Les inégalités qu’elles soient économiques, résidentielles, scolaires, langagières, culturelles, médicales, alimentaires, vestimentaires, corporelles, etc., touchent toutes, d’une façon ou d’une autre, à la question fondamentale de l’accès socialement différencié à toutes les extensions de soi possibles, à toutes les formes d’augmentation de sa réalité ou de son pouvoir sur la réalité.

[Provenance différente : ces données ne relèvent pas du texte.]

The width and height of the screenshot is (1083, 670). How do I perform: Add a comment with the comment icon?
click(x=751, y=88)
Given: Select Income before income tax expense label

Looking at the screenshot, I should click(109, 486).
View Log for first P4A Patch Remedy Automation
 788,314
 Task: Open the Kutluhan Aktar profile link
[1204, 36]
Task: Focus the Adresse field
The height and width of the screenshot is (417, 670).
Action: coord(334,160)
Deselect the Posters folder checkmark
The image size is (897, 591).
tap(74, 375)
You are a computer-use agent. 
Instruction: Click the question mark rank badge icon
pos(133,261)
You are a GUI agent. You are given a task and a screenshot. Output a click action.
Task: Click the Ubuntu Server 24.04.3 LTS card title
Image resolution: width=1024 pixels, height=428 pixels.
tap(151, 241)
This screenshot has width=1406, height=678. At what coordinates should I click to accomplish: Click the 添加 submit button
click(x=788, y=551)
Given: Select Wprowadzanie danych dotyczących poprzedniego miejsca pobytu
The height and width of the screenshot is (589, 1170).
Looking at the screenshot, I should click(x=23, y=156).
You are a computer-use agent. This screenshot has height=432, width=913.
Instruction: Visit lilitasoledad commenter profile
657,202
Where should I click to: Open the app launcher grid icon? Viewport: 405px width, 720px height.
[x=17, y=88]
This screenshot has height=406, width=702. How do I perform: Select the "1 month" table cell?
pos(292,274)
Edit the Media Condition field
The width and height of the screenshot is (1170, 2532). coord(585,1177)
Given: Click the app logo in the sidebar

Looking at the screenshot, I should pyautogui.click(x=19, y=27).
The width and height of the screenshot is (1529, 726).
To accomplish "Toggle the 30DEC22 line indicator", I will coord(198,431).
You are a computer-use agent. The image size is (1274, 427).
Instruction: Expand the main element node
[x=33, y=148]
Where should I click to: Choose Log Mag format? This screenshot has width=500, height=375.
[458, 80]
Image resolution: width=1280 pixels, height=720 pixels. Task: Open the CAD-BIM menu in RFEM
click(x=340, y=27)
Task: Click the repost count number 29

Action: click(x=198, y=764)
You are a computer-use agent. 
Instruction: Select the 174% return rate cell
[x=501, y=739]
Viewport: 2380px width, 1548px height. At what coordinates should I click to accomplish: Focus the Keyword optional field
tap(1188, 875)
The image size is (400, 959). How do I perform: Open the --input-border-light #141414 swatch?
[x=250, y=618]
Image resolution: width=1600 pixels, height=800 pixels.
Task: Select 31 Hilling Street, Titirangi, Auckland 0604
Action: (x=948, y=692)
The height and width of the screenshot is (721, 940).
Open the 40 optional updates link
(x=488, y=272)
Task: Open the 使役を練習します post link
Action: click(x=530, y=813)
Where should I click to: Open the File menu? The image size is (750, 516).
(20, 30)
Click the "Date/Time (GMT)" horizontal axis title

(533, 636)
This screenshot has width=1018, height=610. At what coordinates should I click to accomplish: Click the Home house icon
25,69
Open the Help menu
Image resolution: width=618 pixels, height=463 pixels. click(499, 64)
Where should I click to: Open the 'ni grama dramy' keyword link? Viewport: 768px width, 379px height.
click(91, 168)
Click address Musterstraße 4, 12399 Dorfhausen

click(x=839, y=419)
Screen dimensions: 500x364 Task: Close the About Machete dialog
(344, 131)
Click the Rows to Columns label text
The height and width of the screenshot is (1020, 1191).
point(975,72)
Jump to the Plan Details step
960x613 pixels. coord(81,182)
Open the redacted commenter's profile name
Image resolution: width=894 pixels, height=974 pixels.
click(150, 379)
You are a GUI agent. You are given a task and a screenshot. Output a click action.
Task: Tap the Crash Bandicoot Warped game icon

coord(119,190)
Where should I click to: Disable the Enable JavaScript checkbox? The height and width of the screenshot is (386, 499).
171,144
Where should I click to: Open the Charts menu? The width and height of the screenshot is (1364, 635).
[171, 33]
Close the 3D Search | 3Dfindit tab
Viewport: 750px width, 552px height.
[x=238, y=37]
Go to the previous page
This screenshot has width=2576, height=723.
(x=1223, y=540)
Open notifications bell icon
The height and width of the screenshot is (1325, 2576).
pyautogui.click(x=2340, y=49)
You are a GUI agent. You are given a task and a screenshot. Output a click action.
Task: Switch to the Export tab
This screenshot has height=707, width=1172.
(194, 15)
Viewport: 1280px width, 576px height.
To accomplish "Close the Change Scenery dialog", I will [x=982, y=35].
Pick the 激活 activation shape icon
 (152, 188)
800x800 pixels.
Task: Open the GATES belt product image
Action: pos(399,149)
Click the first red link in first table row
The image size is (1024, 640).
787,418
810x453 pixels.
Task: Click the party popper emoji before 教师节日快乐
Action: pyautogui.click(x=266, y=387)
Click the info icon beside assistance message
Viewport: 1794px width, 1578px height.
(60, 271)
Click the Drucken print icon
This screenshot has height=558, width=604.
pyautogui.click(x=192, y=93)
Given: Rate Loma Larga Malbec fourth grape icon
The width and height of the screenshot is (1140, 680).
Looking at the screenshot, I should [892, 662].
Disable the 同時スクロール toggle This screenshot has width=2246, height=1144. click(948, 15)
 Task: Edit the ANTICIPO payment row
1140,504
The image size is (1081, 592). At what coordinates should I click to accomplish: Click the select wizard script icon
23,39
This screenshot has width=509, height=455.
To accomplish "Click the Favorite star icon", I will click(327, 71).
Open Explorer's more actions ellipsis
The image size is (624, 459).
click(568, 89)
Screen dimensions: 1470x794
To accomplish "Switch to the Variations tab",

Disposer de plus d’espace, de plus de temps, de plus de confort matériel, de plus d’aide humaine, de plus de connaissances, de plus d’expériences esthétiques, de plus d’informations, de plus de soins, de plus de vocabulaire et de formes langagières, de plus de possibilités de se vêtir, de se reposer ou de se divertir, et bien sûr avoir plus d’argent — cet « équivalent universel » qui est au fond, dans les sociétés capitalistes, le capital des capitaux — pour pouvoir accéder à toutes les formes possibles de ressources, des biens matériels aux biens culturels, en passant par les divers services domestiques, éducatifs, médicaux, techniques, etc., c’est avoir plus de pouvoir sur le monde et sur autrui.

Conclusion

Les plus grandes conquêtes de l’humanité qui permettent de bénéficier d’un confort matériel et de tous les soins médicaux et chirurgicaux afin de prolonger la vie et de diminuer nos souffrances, de continuer à entendre malgré la perte d’audition, de voir malgré la baisse de la vision, de supporter la forte chaleur ou le grand froid malgré nos fragilités corporelles, de comprendre et de réaliser des choses très complexes grâce à l’appropriation de savoirs, de se déplacer dans les airs malgré une incapacité corporelle à voler, d’aller très vite d’un point à un autre malgré la faiblesse de notre vélocité, etc., sont inégalement accessibles aux pays riches et aux pays pauvres ainsi qu’aux classes dominantes et aux classes les plus dominées dans toutes les sociétés.
Inégalités de ressources économiques et culturelles , inégalités en matière d’espace domestique disponible, inégalités scolaires, inégalités sanitaires, inégales possibilités de repos ou de loisirs, etc., l’ensemble des inégalités.et leur reproduction sociale sont structurantes de nos sociétés. En prenant conscience des enjeux — qu’on pourrait qualifier, pour une partie d’entre eux, de « vitaux » — attachés à la question des inégalités et des stratégies plus ou moins conscientes de leur reproduction, on comprend mieux les luttes permanentes, individuelles et collectives, qui se mènent dans le monde social en vue de l’appropriation de la culture matérielle et symbolique.